▶ PROMPT:
Take the material below and reproduce, word for word, only the lines from the line with "This screenshot has height=697, width=1568." through the line with "Open the Make/Model dropdown".

▶ PROVIDED DATA:
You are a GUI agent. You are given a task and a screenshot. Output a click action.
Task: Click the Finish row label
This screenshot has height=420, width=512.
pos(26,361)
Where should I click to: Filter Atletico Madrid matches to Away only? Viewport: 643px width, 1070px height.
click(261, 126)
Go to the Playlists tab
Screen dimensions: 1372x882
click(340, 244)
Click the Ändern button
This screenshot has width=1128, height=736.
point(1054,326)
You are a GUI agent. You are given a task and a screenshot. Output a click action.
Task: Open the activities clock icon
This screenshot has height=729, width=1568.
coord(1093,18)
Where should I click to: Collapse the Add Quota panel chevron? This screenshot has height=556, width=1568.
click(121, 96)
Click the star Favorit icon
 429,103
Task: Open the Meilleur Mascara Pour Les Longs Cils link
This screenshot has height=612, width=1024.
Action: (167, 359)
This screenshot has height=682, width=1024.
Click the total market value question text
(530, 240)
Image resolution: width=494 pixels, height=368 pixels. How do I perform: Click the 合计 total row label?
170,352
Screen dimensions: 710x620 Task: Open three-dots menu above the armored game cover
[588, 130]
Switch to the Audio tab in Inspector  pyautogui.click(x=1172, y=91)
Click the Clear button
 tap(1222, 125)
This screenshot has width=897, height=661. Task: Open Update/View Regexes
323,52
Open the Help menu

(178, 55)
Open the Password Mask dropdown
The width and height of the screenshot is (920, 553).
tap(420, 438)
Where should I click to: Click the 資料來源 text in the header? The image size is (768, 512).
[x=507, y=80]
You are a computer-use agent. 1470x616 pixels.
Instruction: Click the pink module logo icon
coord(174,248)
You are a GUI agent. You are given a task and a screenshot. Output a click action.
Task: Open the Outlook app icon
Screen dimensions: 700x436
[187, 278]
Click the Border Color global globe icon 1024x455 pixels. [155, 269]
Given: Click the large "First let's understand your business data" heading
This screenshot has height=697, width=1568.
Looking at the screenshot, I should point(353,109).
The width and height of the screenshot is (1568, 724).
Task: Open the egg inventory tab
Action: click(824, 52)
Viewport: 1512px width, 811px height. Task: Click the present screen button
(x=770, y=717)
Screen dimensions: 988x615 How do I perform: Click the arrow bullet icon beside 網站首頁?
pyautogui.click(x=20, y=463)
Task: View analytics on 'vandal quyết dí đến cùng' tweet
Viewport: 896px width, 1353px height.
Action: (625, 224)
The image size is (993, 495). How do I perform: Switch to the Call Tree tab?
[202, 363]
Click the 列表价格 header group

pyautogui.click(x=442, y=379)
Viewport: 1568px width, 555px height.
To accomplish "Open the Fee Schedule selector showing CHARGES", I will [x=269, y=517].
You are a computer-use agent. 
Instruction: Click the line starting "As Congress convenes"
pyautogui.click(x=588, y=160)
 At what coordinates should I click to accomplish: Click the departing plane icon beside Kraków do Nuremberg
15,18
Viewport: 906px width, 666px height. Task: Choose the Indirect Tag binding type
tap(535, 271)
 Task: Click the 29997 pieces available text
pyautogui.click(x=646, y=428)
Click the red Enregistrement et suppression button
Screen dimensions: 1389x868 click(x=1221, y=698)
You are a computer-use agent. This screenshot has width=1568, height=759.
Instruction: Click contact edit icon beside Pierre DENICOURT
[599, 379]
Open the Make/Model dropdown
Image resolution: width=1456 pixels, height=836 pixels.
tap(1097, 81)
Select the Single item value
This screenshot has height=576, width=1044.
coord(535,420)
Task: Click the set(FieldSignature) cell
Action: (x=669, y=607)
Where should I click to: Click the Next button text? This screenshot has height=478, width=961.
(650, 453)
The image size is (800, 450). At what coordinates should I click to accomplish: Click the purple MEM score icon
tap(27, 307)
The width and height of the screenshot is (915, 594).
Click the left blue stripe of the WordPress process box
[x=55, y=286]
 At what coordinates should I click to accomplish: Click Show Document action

▶ THE ANSWER:
This screenshot has height=697, width=1568.
Looking at the screenshot, I should point(353,109).
The width and height of the screenshot is (1568, 724).
Task: Open the egg inventory tab
Action: click(824, 52)
Viewport: 1512px width, 811px height. Task: Click the present screen button
(x=770, y=717)
Screen dimensions: 988x615 How do I perform: Click the arrow bullet icon beside 網站首頁?
pyautogui.click(x=20, y=463)
Task: View analytics on 'vandal quyết dí đến cùng' tweet
Viewport: 896px width, 1353px height.
Action: (625, 224)
The image size is (993, 495). How do I perform: Switch to the Call Tree tab?
[202, 363]
Click the 列表价格 header group

pyautogui.click(x=442, y=379)
Viewport: 1568px width, 555px height.
To accomplish "Open the Fee Schedule selector showing CHARGES", I will [x=269, y=517].
You are a computer-use agent. 
Instruction: Click the line starting "As Congress convenes"
pyautogui.click(x=588, y=160)
 At what coordinates should I click to accomplish: Click the departing plane icon beside Kraków do Nuremberg
15,18
Viewport: 906px width, 666px height. Task: Choose the Indirect Tag binding type
tap(535, 271)
 Task: Click the 29997 pieces available text
pyautogui.click(x=646, y=428)
Click the red Enregistrement et suppression button
Screen dimensions: 1389x868 click(x=1221, y=698)
You are a computer-use agent. This screenshot has width=1568, height=759.
Instruction: Click contact edit icon beside Pierre DENICOURT
[599, 379]
Open the Make/Model dropdown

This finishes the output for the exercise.